··· Выбранный отрывок ···

Виктор Астафьев - Нет мне ответа...Эпистолярный дневник 1952-2001
Ох-хо-хо! Какое трагическое время подступило, начавшееся с оперетки под названием Октябрьская революция. Попрыгали, попели, красными тряпочками помахали, ляжками покрутили — и вот проснулись! Да и проснулись ли? Очень уж крепко мы любим спать, и боюсь, когда проснёмся, даже матрац из-под нас уже будет вытащен и унесён.
Ну, простите меня. Дело к вечеру, устал, побрюзжать тянет. Как получите первый том, подтвердите телеграммой, и я тут же вышлю Вам второй, а там а третий подойдёт. И напишите, пожалуйста, имена-отчества своё и супруги Вашей.
Низко Вам кланяюсь и от всего сердца мы благодарим Вас за посылку. Виктор Петрович и Мария Семёновна Астафьевы
12 февраля 1992 г.
Красноярск
(А.В.Астафьевой)

··· Предоставленный материал ···

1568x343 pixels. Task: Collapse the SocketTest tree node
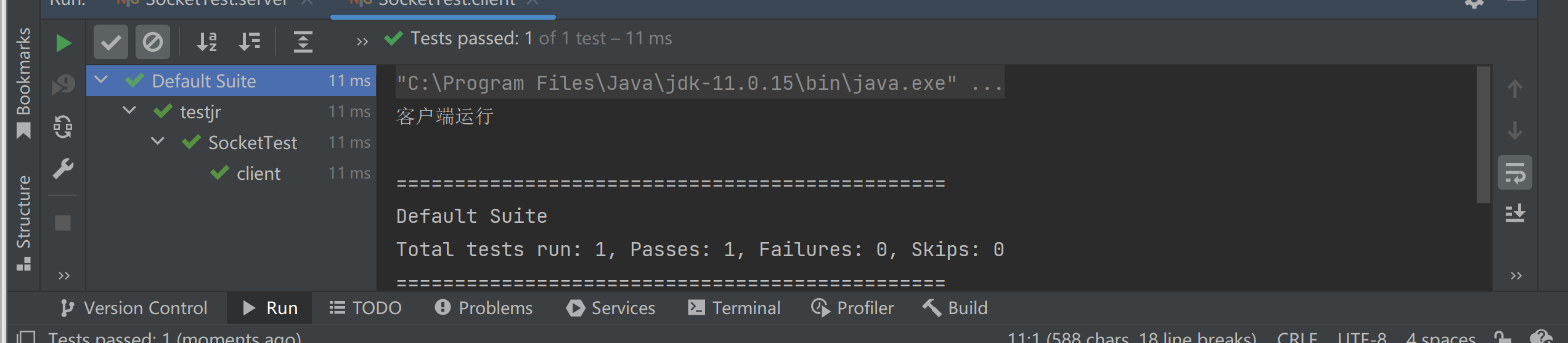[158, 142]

···
··· Предоставленный материал ···

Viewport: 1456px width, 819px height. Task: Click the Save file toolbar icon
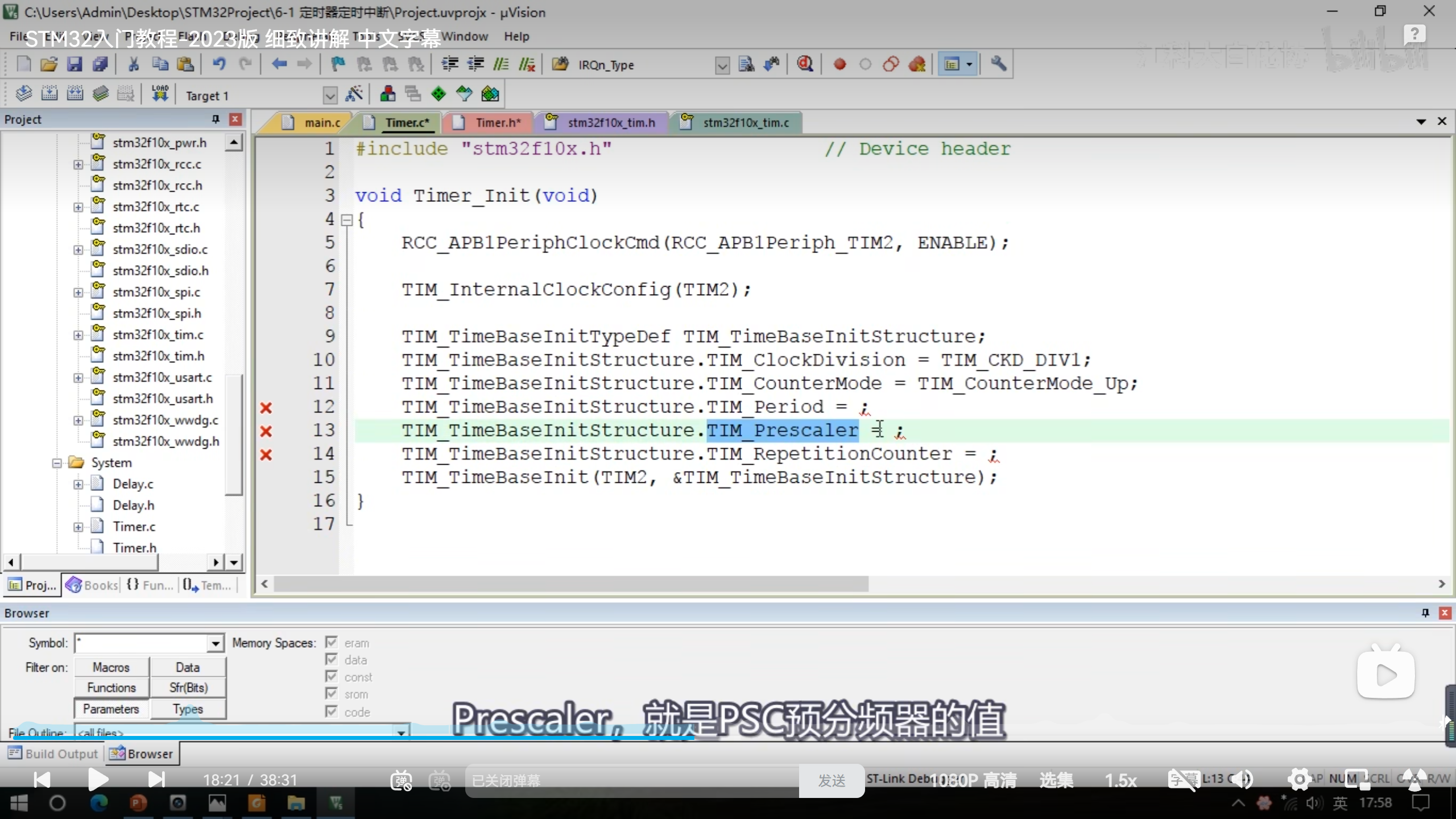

···

* [Цель 1]: Соответствуют ли отрывку из эпистолярного дневника Астафьева утверждения (а), (б), (в)? (а) Автор просит подтвердить телеграммой получение первого тома. (б) Письмо отправлено из Москвы. (в) Автор обещает выслать второй том, не дожидаясь известия о получении первого. На каждое ответьте «да» или «нет» и приведите точную цитату из отрывка, которая это решает.
* [Цель 2]: Напишите, что следует дальше в отрывке из эпистолярного дневника Астафьева, начиная сразу после его последней строки.

* [Письменный ответ 1]:
(а) Да: «Как получите первый том, подтвердите телеграммой».
(б) Нет: «Красноярск».
(в) Нет: «Как получите первый том, подтвердите телеграммой, и я тут же вышлю Вам второй».

* [Письменный ответ 2]:
Здравствуй, Анастасия! Письмо твоё пришло в те дни, когда я находился в работе, в середине очень для меня трудной и, наверное, последней книги — романа о войне. Пока ещё вожусь с первой книгой, а всего должно быть три. Сейчас, совершенно измотанный, лежу иль сижу и смотрю телевизор. Да ещё умудрился простыть и захлюпал лёгкими. Сил моих уже хватает только-только на работу, всё остальное приходится отстранять, даже почту. Годы берут своё — нынче весной мне исполнится 68 лет — это возраст, особенно для бывшего фронтовика. Жизнь нынче такая, что я стараюсь из дома не выходить, в город не спускаться (Академгородок находится на Гремячей горе, километрах в восьми от города, но город подползает к нему), а меня нет-нет и здесь достают какие-то делишки, которые оказываются важнее моих дел, и неприятности, чаще с почты, с телефонной станции, из родной деревни (она близко) иль ещё откуда.
Нынче мне уже немного надо, чтобы потерять равновесие, выбиться из рабочего состояния.
Но живём помаленьку, растим внучат — Поле исполнилось уже 9 лет, Вите весной будет 16 лет. Нельзя сказать, что растут у нас лучшие дети на свете, они обычные, они как все нынче, и ленивы, и непослушливы, и норовисты порой, но в них и горе, и редкие радости. Однако детей надо иметь и растить вовремя, на старости лет эти нагрузки оборачиваются перегрузкой.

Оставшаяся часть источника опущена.